# Low tech Betta aquascape



## Aqua360 (20 Jul 2016)

Hi all,

quick video of my low tech Betta tank, it's a modified Aqua One Betta Trio; no co2 or liquid carbon, just 50% water change once a week, liquid TNC plant ferts, and minimal feeding. 

Plants are varieties of anubias, java fern, moss balls, and a monte carlo carpet


----------



## rebel (20 Jul 2016)

That is a stylish way to keep a betta. I wish more beginners and shops would do it like this.

I don't think you need 50% weekly changes but no harm.

When the cherries breed, betta will get live feed! Brilliant!!


----------



## SandstoneSturgeon (20 Jul 2016)

That is one happy fish! What else do you have in there with him? 

Sent from my Huawei-U8687 using Tapatalk


----------



## Aqua360 (20 Jul 2016)

rebel said:


> That is a stylish way to keep a betta. I wish more beginners and shops would do it like this.
> 
> I don't think you need 50% weekly changes but no harm.
> 
> When the cherries breed, betta will get live feed! Brilliant!!



It's overkill, but it kind of assures me I'm battling any creeping nitrates as best I can, that and combined with the pothos in the back compartment haha.


----------



## Aqua360 (20 Jul 2016)

SandstoneSturgeon said:


> That is one happy fish! What else do you have in there with him?
> 
> Sent from my Huawei-U8687 using Tapatalk



Just a bunch of red cherries  it's easily my favourite tank I've owned, dead simple, healthy plants; shrimp and Betta, and I love aqua ones tanks, I think the back compartments are fantastic if like me, you hate the idea of water travelling outside of the tank or ugly internal filters


----------



## AverageWhiteBloke (22 Jul 2016)

Nice tank, sometimes the simplest setups give the most pleasure running.



> When the cherries breed, betta will get live feed! Brilliant!!



When I've kept both together previously the Betta was partial to adult RCS as well. Will be interesting to see if he acquires the taste, hopefully not though.


----------



## Aqua360 (22 Jul 2016)

AverageWhiteBloke said:


> Nice tank, sometimes the simplest setups give the most pleasure running.
> 
> 
> 
> When I've kept both together previously the Betta was partial to adult RCS as well. Will be interesting to see if he acquires the taste, hopefully not though.



I've seen this Betta looking at baby shrimp, and ignore them entirely; seems he prefers his Dennerle pellets, for now at least lol


----------



## Manisha (22 Jul 2016)

Monte Carlos carpeting well ☺ Also love the new avatar showcasing your happy betta - She's stunning!


----------



## Aqua360 (23 Jul 2016)

Manisha said:


> Monte Carlos carpeting well ☺ Also love the new avatar showcasing your happy betta - She's stunning!



He


----------



## NorthernDan (3 Aug 2016)

Looks great.
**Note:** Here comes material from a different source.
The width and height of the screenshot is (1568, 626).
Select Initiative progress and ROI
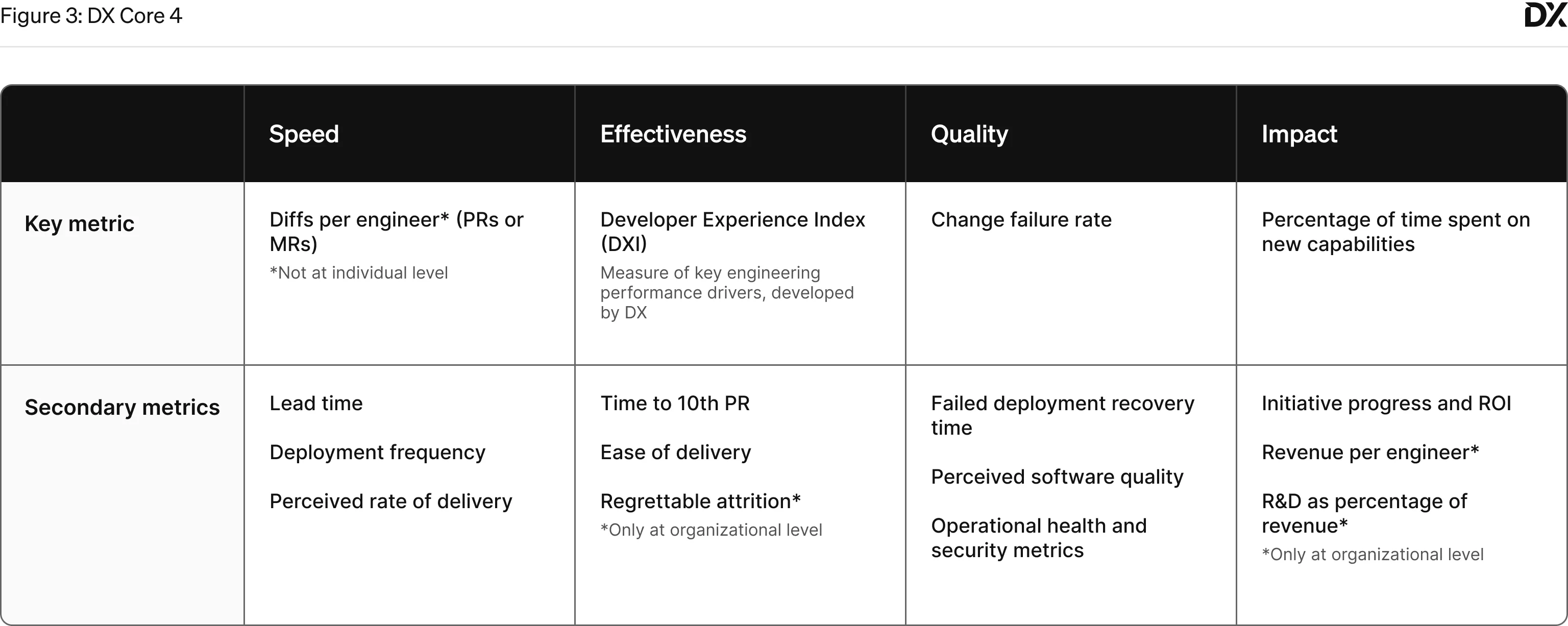tap(1386, 404)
How are you finding the monte carlo? I'm looking at starting a low tech nano myself this seemed the obvious choice for the carpet.


----------



## Aqua360 (4 Aug 2016)

NorthernDan said:


> Looks great. How are you finding the monte carlo? I'm looking at starting a low tech nano myself this seemed the obvious choice for the carpet.



It's great, no co2, moderate lighting with light ferts; and it's growing steadily for me


----------



## SinkorSwim (19 Aug 2016)

Got to appreciate this tank Colin, the inhabitants must be happy and the slow easy way your betta was swimming suggests contentment.


----------



## Aqua360 (19 Aug 2016)

SinkorSwim said:


> Got to appreciate this tank Colin, the inhabitants must be happy and the slow easy way your betta was swimming suggests contentment.
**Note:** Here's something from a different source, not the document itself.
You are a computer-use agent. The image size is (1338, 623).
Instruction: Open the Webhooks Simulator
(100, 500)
He's some character, doesn't bother my red cherries; just patrols his territory, sometimes flaring at his reflection at the back lol. By far the most beautiful Betta I've had yet


----------



## Aqua360 (20 Aug 2016)

Here's an update vid of this tank and inhabitants


----------



## alto (20 Aug 2016)

Looking good 

are you quite sure about the


Aqua360 said:


> minimal feeding.


Mr Betta looks well rounded 

Can you check the first vid - it seems very slow to load
(I gave up)


----------



## Aqua360 (20 Aug 2016)

alto said:


> Looking good
> 
> are you quite sure about the
> 
> ...



 I noticed that myself recently...I hope Mr Betta isn't eating red cherry shrimplets! 

He's on a diet now haha


----------



## Tim Harrison (20 Aug 2016)

Aqua360 said:


> He's some character, doesn't bother my red cherries; just patrols his territory, sometimes flaring at his reflection at the back lol. By far the most beautiful Betta I've had yet


Very nice fish...maybe he has narcissistic personality disorder and is too busy looking at his own reflection to bother your shrimp...


----------



## Alexander Belchenko (20 Aug 2016)

Wow great tank. I envy to your ability to keep only one fish in such big tank. Maybe I need to try kep only betta male for a while.


----------



## Aqua360 (20 Aug 2016)

Alexander Belchenko said:


> Wow great tank. I envy to your ability to keep only one fish in such big tank. Maybe I need to try kep only betta male for a while.



It's only 32 litres  plus he has some cherry shrimp pals lol, I used to struggle with not overstocking, but it's nice to just see the Betta relaxed and not stressed by fast moving nippers etc


----------